Retype, character for character, the line containing "You are a computer-use agent. The image" along with each line after it through the end of the data, and only those.

Source data: Begin

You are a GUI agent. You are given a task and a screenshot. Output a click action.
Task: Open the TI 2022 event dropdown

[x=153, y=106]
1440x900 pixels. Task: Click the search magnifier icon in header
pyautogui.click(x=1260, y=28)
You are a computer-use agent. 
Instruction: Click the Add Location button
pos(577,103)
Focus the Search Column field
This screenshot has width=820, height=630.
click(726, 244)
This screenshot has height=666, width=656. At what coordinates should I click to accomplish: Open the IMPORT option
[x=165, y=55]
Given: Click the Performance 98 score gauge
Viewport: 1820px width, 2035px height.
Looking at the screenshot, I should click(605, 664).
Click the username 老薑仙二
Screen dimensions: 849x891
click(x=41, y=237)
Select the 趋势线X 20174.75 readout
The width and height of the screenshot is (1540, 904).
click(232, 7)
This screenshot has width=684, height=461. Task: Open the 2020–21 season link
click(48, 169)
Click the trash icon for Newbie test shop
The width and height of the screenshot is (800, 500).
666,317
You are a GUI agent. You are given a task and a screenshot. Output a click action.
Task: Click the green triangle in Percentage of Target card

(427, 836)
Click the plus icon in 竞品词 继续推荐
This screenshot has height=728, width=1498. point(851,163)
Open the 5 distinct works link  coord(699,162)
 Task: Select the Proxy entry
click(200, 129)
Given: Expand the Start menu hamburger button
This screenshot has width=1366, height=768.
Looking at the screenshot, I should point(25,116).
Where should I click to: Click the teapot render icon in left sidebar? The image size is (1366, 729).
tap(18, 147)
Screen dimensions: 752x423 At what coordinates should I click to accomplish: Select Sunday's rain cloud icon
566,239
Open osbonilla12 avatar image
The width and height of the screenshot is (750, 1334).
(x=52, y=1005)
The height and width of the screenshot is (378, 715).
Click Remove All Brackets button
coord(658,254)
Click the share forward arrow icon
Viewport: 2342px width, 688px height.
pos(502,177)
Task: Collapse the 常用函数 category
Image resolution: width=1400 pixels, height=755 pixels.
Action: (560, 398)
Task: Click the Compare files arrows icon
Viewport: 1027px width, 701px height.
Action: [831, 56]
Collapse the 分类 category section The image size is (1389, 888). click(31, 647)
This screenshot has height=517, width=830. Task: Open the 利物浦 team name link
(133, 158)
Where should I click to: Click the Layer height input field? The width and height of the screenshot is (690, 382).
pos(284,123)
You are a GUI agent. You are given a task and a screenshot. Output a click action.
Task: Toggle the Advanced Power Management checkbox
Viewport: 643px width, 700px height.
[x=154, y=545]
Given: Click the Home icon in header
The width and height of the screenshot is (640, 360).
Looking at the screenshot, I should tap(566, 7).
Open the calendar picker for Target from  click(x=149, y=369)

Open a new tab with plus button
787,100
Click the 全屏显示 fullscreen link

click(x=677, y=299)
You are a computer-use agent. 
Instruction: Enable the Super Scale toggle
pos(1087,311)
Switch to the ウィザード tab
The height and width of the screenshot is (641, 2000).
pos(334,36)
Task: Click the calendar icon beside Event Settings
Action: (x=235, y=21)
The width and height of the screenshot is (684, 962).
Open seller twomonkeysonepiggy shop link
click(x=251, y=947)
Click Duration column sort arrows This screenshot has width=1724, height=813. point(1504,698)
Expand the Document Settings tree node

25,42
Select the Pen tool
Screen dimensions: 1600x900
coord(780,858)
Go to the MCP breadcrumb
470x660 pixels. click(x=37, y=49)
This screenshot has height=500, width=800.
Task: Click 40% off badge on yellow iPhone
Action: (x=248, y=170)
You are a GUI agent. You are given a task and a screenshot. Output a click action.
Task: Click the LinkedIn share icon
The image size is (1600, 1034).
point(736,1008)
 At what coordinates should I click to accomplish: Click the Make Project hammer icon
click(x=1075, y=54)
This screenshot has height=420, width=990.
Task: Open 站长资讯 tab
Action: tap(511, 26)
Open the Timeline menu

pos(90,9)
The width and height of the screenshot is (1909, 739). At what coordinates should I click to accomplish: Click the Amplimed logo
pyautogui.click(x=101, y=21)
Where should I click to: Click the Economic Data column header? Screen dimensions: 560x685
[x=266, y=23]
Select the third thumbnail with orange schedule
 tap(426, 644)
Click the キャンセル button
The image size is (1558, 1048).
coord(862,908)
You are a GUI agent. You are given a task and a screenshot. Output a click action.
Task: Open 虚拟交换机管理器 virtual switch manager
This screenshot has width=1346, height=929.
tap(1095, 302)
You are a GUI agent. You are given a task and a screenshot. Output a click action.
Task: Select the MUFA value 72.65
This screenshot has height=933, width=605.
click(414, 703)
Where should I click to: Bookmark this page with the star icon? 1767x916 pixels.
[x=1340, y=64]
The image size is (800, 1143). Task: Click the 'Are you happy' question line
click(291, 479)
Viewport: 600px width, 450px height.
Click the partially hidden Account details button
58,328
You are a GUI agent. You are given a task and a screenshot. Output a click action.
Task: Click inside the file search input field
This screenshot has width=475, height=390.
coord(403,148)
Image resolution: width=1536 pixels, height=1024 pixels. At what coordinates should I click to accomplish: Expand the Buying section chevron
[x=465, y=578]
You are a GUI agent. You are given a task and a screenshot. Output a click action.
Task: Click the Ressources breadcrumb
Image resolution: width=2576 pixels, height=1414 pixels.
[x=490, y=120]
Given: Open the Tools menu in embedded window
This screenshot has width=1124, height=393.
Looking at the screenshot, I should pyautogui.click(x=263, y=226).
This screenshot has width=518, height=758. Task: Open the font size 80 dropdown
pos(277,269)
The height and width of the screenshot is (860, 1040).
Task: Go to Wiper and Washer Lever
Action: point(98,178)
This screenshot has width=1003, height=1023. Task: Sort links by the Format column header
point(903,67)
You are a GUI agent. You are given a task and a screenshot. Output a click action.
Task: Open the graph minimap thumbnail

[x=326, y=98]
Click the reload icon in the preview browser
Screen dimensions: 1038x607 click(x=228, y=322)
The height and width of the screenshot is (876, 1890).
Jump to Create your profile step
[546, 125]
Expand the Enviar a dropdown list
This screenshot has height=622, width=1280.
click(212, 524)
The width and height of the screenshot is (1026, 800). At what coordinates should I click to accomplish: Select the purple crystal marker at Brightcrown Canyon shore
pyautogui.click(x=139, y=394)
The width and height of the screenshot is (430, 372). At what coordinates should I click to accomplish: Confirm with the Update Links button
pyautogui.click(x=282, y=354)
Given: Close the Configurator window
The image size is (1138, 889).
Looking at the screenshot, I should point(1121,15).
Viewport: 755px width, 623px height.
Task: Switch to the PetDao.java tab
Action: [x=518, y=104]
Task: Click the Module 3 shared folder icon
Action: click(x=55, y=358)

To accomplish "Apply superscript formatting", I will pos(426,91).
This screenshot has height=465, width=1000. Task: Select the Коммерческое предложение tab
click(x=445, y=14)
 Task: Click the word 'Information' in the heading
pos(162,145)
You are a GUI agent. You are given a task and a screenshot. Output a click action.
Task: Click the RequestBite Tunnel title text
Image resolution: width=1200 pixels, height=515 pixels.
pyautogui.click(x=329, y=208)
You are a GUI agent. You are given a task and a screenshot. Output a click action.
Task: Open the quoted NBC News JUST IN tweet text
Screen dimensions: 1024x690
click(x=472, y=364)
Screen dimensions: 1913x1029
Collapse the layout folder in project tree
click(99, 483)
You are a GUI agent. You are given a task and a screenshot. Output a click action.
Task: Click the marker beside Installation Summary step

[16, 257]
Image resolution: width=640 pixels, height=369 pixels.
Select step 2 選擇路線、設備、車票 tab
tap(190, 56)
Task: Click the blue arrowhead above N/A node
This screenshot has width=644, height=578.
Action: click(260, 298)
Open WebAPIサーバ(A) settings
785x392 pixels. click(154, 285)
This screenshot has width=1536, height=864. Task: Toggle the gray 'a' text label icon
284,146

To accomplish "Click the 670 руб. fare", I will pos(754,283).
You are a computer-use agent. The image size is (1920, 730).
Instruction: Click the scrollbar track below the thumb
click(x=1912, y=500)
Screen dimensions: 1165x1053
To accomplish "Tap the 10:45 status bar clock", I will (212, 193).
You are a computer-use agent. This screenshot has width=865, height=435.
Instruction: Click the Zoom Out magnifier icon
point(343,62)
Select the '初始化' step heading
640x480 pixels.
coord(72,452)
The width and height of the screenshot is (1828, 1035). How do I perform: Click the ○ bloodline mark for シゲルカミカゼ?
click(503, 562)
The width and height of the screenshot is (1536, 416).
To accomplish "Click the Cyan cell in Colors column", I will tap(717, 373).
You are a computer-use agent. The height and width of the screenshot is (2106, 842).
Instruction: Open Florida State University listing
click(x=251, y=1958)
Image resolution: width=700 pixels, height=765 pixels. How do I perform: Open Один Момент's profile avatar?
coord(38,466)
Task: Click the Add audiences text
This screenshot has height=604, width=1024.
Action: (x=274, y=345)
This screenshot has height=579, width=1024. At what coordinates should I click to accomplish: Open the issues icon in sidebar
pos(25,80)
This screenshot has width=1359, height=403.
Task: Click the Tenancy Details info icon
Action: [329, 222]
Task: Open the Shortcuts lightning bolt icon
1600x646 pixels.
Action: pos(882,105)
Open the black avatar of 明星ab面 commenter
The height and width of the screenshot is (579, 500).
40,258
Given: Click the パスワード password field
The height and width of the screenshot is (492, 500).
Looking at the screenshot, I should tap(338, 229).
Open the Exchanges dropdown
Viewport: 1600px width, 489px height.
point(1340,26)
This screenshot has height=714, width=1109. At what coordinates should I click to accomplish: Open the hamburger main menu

Source data: End

▸ **Written response**
You are a computer-use agent. The image size is (1920, 730).
Instruction: Click the scrollbar track below the thumb
click(x=1912, y=500)
Screen dimensions: 1165x1053
To accomplish "Tap the 10:45 status bar clock", I will (212, 193).
You are a computer-use agent. This screenshot has width=865, height=435.
Instruction: Click the Zoom Out magnifier icon
point(343,62)
Select the '初始化' step heading
640x480 pixels.
coord(72,452)
The width and height of the screenshot is (1828, 1035). How do I perform: Click the ○ bloodline mark for シゲルカミカゼ?
click(503, 562)
The width and height of the screenshot is (1536, 416).
To accomplish "Click the Cyan cell in Colors column", I will tap(717, 373).
You are a computer-use agent. The height and width of the screenshot is (2106, 842).
Instruction: Open Florida State University listing
click(x=251, y=1958)
Image resolution: width=700 pixels, height=765 pixels. How do I perform: Open Один Момент's profile avatar?
coord(38,466)
Task: Click the Add audiences text
This screenshot has height=604, width=1024.
Action: (x=274, y=345)
This screenshot has height=579, width=1024. At what coordinates should I click to accomplish: Open the issues icon in sidebar
pos(25,80)
This screenshot has width=1359, height=403.
Task: Click the Tenancy Details info icon
Action: [329, 222]
Task: Open the Shortcuts lightning bolt icon
1600x646 pixels.
Action: pos(882,105)
Open the black avatar of 明星ab面 commenter
The height and width of the screenshot is (579, 500).
40,258
Given: Click the パスワード password field
The height and width of the screenshot is (492, 500).
Looking at the screenshot, I should tap(338, 229).
Open the Exchanges dropdown
Viewport: 1600px width, 489px height.
point(1340,26)
This screenshot has height=714, width=1109. At what coordinates should I click to accomplish: Open the hamburger main menu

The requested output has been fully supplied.